SPiDER TM V5.0은 이글루시큐리티 보안관제 경험과 빅테이터 활용역량이 집약된 통합보안관리 솔루션으로 최초탐지부터 로그/네트워크 패킷 분석까지 일원화 된 관제환경구성을 통해 관제업무의 기민성과 효율성을 높이는 동시에 인프라 전반에 대한 가시성을 확보할 수 있다. 

1. 개요

멀웨어 또는 악성프로그램 제작이 점차 간단해 지고 있는데 비해 증상이나 유포 방법은 복잡해지고 지능화 되고 있어 기존 안티 바이러스 프로그램만으로 다양한 악성코드를 진단하기가 점점 어려워 지는 추세이다.
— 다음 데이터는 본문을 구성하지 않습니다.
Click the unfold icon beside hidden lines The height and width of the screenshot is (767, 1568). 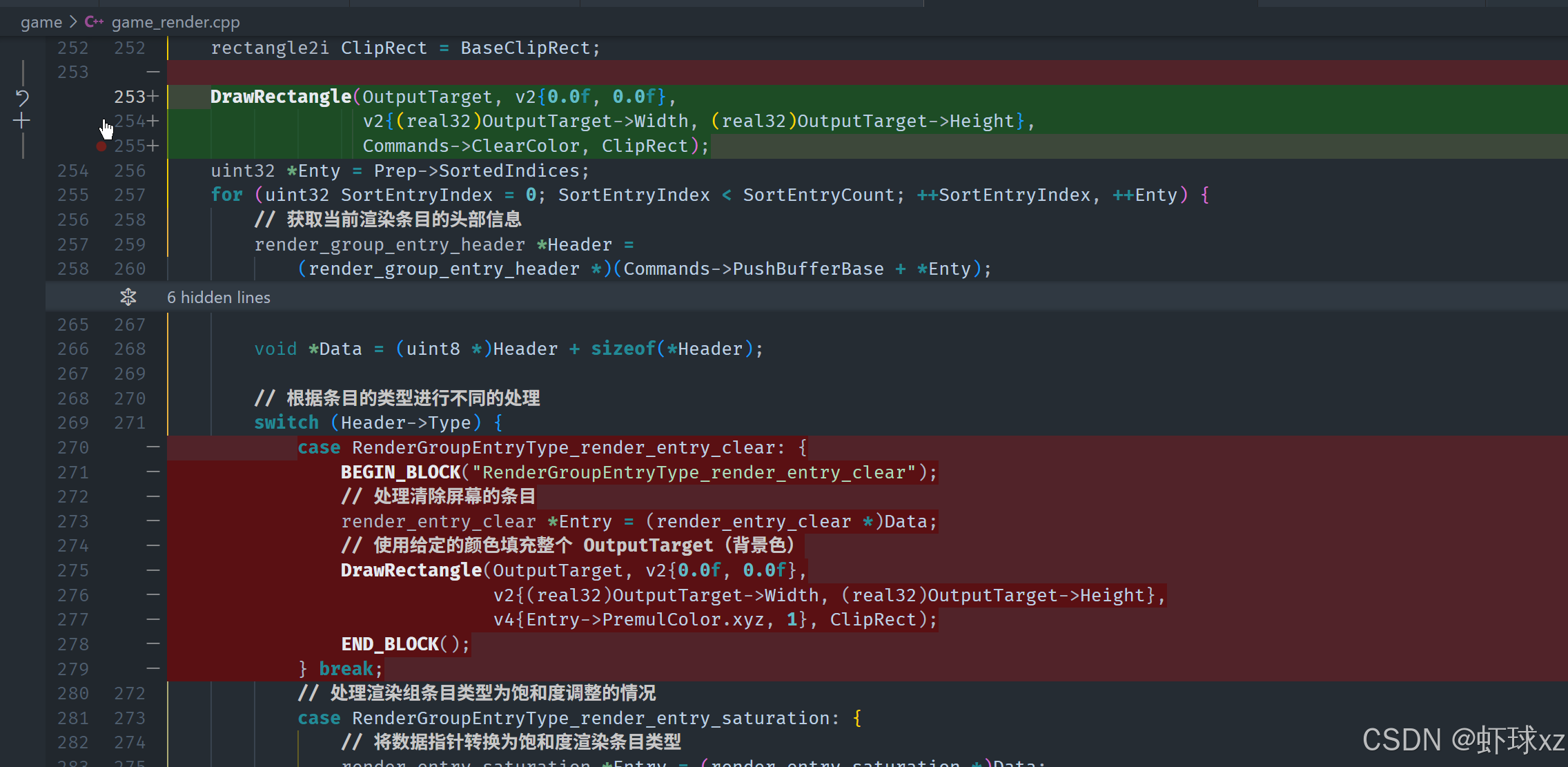coord(128,297)
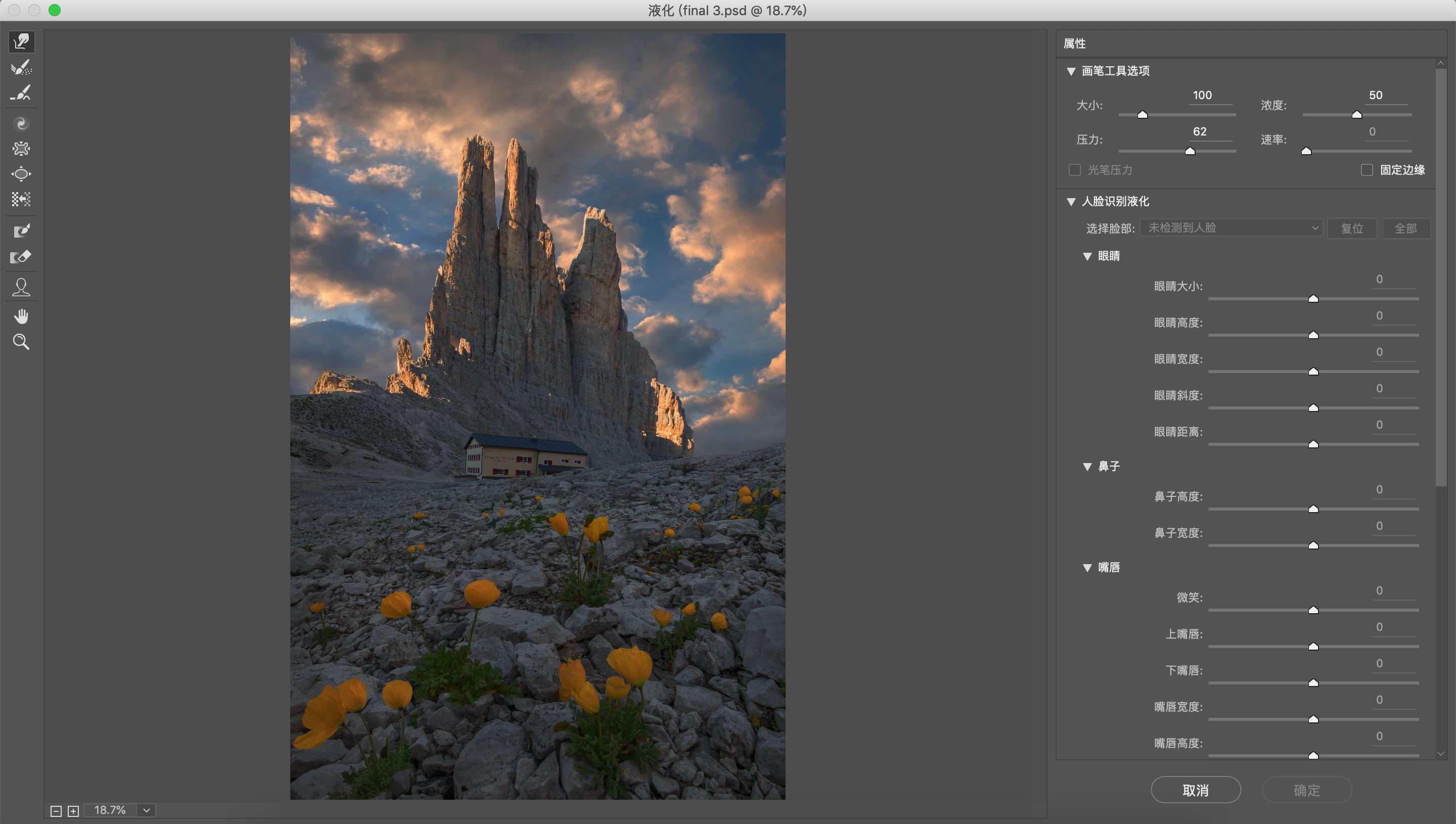1456x824 pixels.
Task: Select the Zoom magnifier tool
Action: [x=22, y=342]
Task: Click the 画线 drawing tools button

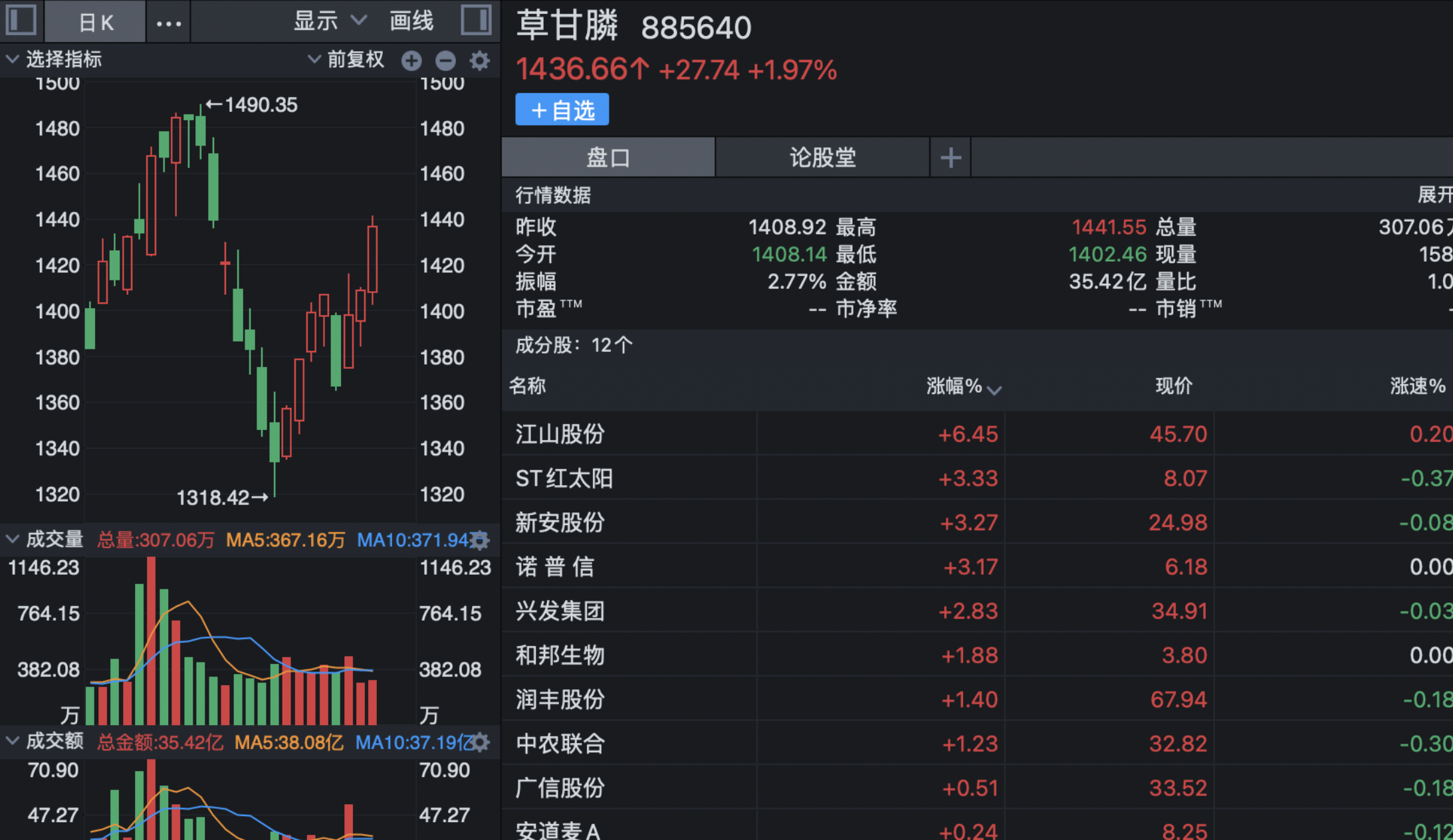Action: [x=411, y=21]
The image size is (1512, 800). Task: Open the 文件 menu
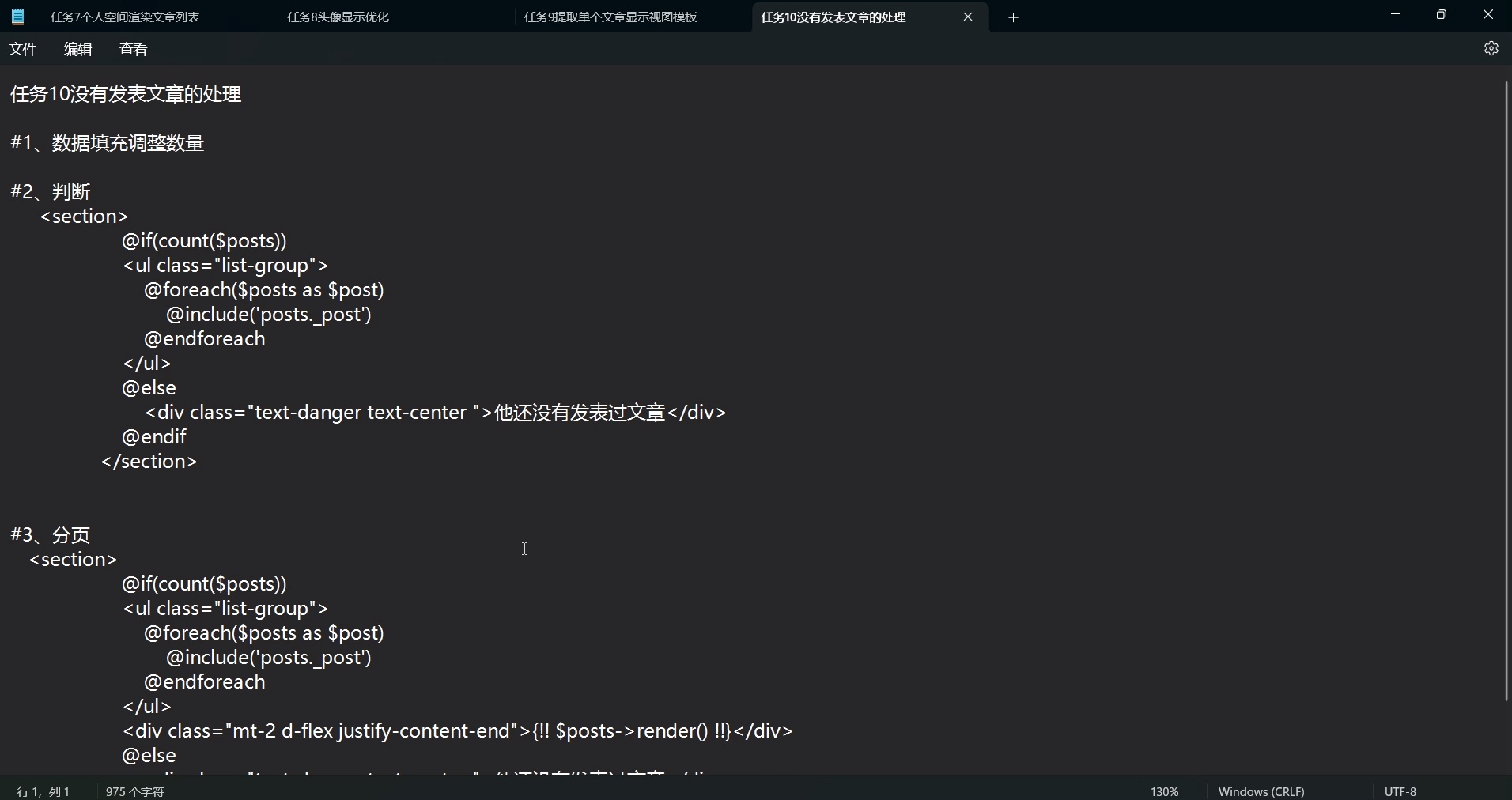[x=23, y=48]
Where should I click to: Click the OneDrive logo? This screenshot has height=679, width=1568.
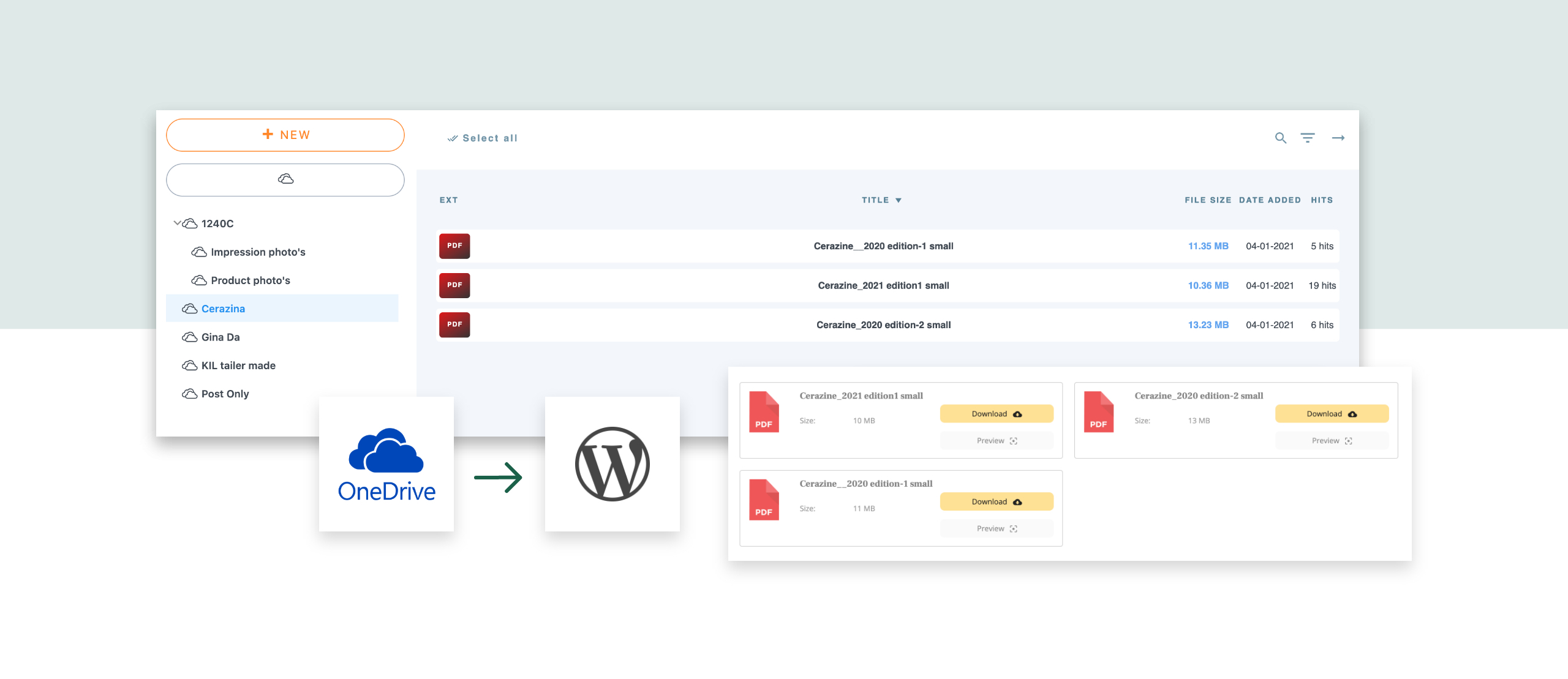386,463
국내에서는 지난해 총 1만3천652건의 '익스플로잇 키트(Exploit Kit)' 공격이 발견된 것으로 나타났다. 글로벌 보안 소프트웨어 기업인 트렌드마이크로의 ‘2018 위협보고서’에 따르면, 일본이 총 26만861건을 기록했으며, 대만(5만3천777건)과 미국(1만5천802건)이 뒤를 이었다. 한국은 일본, 대만, 미국에 이은 전 세계 4위에 해당하는 수치를 기록했다. 

악성코드의 주요 감염 루트는 웹페이지 검색, P2P 서비스 이용 그리고 E-mail의 첨부파일을 통해 침투한다. 또한 최근 트렌드 중 하나인 암호화 화폐 채굴 악성코드는 전년 대비 237%나 증가하고 있어 과거의 일률적인 방법과는 큰 차이를 보이고 있다는 점에 주목할 필요가 있다. 

악성코드는 네트워크 트래픽 발생, 시스템의 성능저하, 파일 삭제, 파일 암호화, 원격 제어, 개인 정보 유출 등 다양한 행위를 하는데 이번 SIEM Guide에서는 이러한 악성코드 감염을 확인하는 방법으로 집중 모니터링에 대해 다루고자 한다. 

2. 집중 관제 메뉴 설명

1) 집중 관제 화면 구성

집중관제 메뉴는 위기 단계별 관제, 최근 이슈 대응, 정기훈련, 모의 훈련, DDoS 대응훈련으로  구성되어 있다. 

위기 단계별 관제는 위기 단계의 현황 및 이력을 등록, 수정 및 조회할 수 있는 기능을 제공한다. 사이버  위기 단계의 메뉴 경보 발령 등록 시 자동으로 등록된다. 

정기훈련 메뉴는 정기 훈련의 현황 및 이력을 등록, 수정 및 조회 할 수 있는 기능을 제공한다. 

모의 훈련메뉴는 모의훈련의 현황 및 이력을 등록, 수정 및 조회할 수 있는 기능을 제공한다. 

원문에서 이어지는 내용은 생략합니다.